_Enunciado A_.
En el texto sobre don José, ¿hasta cuándo siguió trabajando él en el colegio?
_Enunciado B_.
Continúa el texto sobre don José a partir de su última frase.

_Texto fuente_.
• • •

Sé un profesor, «be a teacher»: no hay forma más honda de cambiar el mundo. Don José nos lo dejó mejor, nos dejó mejores

Ha muerto uno de los grandes profesores de mi infancia, que tan buenos los tuvo. Como él siguió trabajando en el colegio durante muchos años más, hasta su reciente jubilación, era una bienvenida constante para los antiguos alumnos que pasábamos por allí. Y además, un espléndido tutor de los hijos de los que habían sido sus pupilos, un poco también, sospecho, porque lo atendían con una veneración mayor al maestro, tan necesaria.

• • •

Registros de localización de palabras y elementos
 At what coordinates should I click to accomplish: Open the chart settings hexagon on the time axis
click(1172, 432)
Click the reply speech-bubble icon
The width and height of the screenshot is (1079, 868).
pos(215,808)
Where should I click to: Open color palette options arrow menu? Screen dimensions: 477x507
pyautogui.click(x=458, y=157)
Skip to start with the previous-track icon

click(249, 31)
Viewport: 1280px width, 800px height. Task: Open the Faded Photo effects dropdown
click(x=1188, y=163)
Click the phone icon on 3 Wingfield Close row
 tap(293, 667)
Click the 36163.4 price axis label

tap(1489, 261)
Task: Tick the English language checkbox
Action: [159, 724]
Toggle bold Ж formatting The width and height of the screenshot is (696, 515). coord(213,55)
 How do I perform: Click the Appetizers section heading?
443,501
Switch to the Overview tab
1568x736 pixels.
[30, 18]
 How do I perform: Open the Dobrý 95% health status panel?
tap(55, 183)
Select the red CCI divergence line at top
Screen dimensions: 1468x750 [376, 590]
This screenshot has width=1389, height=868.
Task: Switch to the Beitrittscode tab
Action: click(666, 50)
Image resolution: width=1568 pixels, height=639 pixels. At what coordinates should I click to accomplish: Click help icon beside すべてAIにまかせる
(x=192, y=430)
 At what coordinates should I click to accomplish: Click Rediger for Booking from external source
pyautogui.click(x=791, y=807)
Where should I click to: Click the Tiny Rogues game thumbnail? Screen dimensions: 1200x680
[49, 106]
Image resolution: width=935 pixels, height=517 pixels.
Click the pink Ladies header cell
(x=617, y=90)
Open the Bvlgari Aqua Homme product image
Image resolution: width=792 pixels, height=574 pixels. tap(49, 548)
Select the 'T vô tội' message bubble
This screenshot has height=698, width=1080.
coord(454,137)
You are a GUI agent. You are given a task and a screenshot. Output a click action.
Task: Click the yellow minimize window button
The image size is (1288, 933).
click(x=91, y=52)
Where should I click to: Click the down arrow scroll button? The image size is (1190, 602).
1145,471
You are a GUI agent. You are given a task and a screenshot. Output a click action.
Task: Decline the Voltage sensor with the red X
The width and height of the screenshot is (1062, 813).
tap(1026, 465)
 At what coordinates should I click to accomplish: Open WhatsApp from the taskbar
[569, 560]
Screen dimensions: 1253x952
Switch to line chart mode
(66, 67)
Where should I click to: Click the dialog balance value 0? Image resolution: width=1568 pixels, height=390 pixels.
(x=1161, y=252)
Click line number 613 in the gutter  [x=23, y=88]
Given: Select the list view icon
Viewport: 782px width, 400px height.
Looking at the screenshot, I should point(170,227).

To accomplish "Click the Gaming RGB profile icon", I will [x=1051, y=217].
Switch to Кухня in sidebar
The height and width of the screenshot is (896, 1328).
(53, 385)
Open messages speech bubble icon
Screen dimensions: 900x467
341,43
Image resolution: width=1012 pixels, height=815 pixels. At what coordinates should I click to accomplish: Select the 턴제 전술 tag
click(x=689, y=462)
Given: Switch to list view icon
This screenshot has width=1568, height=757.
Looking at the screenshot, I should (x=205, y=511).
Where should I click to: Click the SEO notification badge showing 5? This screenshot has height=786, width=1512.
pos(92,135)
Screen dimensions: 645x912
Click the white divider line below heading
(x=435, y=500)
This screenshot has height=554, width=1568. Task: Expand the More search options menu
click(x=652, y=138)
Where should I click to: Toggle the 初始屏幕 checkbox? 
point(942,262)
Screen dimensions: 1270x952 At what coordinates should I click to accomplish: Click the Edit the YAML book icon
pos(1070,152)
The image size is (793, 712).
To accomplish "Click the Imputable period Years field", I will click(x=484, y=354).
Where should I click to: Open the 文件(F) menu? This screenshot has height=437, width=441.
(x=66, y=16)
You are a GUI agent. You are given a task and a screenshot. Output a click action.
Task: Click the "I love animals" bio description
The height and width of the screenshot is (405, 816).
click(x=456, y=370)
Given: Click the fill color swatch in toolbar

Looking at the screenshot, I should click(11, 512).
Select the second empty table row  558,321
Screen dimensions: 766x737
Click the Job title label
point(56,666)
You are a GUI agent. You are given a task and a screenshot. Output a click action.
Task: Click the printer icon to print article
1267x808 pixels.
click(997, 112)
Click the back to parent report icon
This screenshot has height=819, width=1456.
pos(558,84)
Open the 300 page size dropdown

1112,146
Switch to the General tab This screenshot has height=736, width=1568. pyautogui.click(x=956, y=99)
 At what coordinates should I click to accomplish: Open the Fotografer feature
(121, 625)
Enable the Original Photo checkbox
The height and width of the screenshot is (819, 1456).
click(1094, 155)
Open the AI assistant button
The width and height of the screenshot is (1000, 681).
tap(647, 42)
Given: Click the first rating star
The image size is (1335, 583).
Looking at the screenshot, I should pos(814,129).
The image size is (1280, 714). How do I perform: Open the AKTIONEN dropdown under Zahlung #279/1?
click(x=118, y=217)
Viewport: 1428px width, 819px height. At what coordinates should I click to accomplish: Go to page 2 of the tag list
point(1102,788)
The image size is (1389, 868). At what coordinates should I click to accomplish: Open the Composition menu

• • •

_Respuesta A_.
Hasta su reciente jubilación.

_Respuesta B_.
He dudado mucho de publicar este artículo en El Debate, periódico de inmensa difusión nacional, en vez de dejarlo para mi querido Diario de Cádiz, que cuenta entre sus lectores con una densidad muchísimo mayor de ex alumnos de don José. Sin embargo, lo hago aquí precisamente por eso. La figura de un buen profesor trasciende y merece un homenaje nacional.

En una escena de la película Un hombre para la eternidad, Tomás Moro aconseja al ambicioso Richard Rich que se haga profesor. «Be a teacher», le insiste. A Rich le parece poca cosa. Desde luego, las expectativas de su apellido no las iba a cumplir Pregunta, sediento de pompa y circunstancia, quién sabría de su destino si se hace profesor. Y Moro le responde: «Tú, tus alumnos, tus amigos, Dios; no es mal público, ¿verdad?». Los alumnos supimos que don José Lobo era un gran profesor; sus amigos y compañeros, de sobra; y Dios, ni les cuento. Así que no está mal que por un día también lo sepan también todos ustedes.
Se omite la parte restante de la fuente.